Metabolic profiling of Parkinson's disease: evidence of biomarker from gene expression analysis and rapid neural network detection

Abstract

Background: Parkinson's disease (PD) is a neurodegenerative disorder. The diagnosis of Parkinsonism is challenging because currently none of the clinical tests have been proven to help in diagnosis. PD may produce characteristic perturbations in the metabolome and such variations can be used as the marker for detection of disease. To test this hypothesis, we used proton NMR and multivariate analysis followed by neural network pattern detection.

Methods & results: 1H nuclear magnetic resonance spectroscopy analysis was carried out on plasma samples of 37 healthy controls and 43 drug-naive patients with PD. Focus on 22 targeted metabolites, 17 were decreased and 5 were elevated in PD patients (p < 0.05). Partial least squares discriminant analysis (PLS-DA) showed that pyruvate is the key metabolite, which contributes to the separation of PD from control samples.
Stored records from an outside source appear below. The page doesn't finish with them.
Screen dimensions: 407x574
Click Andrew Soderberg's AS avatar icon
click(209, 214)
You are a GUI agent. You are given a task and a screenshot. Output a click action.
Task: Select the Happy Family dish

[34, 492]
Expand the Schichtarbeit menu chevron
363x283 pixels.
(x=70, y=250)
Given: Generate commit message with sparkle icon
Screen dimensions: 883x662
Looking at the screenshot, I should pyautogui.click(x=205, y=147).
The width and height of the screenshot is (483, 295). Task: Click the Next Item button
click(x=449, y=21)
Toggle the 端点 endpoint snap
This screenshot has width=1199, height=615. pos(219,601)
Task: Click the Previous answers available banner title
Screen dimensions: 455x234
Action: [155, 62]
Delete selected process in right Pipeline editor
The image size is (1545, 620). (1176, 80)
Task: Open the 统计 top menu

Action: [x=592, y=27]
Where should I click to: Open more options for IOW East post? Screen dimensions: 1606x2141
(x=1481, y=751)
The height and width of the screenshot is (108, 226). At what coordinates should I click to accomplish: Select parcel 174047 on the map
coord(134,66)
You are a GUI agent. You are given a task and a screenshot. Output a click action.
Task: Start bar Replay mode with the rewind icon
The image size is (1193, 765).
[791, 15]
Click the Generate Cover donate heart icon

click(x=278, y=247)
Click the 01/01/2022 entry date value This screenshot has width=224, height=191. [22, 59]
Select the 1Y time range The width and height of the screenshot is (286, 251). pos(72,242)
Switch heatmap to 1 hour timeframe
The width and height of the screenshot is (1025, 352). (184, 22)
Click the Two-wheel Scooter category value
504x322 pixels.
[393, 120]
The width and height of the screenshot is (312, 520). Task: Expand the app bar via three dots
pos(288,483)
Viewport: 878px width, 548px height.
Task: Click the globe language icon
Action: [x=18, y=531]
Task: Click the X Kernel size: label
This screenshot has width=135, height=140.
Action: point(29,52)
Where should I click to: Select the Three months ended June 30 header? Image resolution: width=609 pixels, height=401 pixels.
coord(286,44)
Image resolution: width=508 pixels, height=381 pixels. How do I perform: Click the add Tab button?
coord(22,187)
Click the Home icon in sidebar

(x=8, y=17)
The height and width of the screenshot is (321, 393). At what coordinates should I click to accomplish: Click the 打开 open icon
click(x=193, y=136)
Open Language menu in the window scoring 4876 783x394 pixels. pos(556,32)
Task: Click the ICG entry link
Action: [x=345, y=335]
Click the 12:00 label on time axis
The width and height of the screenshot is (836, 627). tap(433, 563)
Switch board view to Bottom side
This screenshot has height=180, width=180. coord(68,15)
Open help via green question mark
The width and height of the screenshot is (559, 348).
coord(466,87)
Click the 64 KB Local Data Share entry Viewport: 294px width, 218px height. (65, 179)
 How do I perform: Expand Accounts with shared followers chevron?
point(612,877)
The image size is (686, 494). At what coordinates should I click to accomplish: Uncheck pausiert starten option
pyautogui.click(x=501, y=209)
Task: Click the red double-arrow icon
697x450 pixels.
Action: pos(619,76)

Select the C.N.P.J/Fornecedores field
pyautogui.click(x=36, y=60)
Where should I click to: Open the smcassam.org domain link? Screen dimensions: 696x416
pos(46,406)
Furthermore, gene expression analysis shows significant (p < 0.05) change in expression of PDHB and NPFF genes leading to increased pyruvate concentration in blood plasma. Moreover, the implementation of 1H- NMR spectral pattern in neural network algorithm shows 97.14% accuracy in the detection of disease progression.

Conclusion: The results increase the prospect of a robust molecular definition in detection of PD through the early symptomatic phase of the disease. This is an ultimate opening for therapeutic intervention. If validated in a genuinely prospective fashion in larger samples, the biomarker trajectories described here will go a long way to facilitate the development of useful therapies. Moreover, implementation of neural network will be a breakthrough in clinical screening and rapid detection of PD.

Figure 1

Heat map differentiation of metabolite. Average metabolite variability of blood plasma between PD patients (n = 43) and healthy controls (n = 37) are shown. Cluster analyses of the 22 differentially altered metabolites are selected based on significance P value (P < 0.05). The heat map depicts high (red) and low (green) relative levels of metabolite variation.

Figure 2

Partial least square discriminant analysis. PLS-DA scores plot showing a significant separation between control subjects (n = 37) and unmedicated PD patients (n = 43) using complete digital maps. The observations coded according to class membership: black square = controls; red square = PD patients.

Figure 3

Biomarker detection. The loading coefficient map showing that myoinositol, glucitol, citrate, acetate, succinate and pyruvate were predominantly responsible for the classification of groups.

Figure 4

Pyruvate dehydrogenase component interacting genes. The systems biological approach showing the complex interaction of pyruvate dehydrogenase components (red) with 40 genes.

Figure 5

Distribution of patients and healthy individuals. Neural network classification of disease for 35 individuals (x-axis) with known clinical information. Values (y-axis) are predicted value over the trained network and are 0 to3; values ≥ 0.2 reflect a neural-network classification of "normal," and values ≤ 0.2 reflect a neural-network classification of "PD". Individuals denoted by a Violet rhombus are normal, red arrow are clinically stage 1 PD, blackened circle are stage 2, blackened square are stage 3 PD respectively.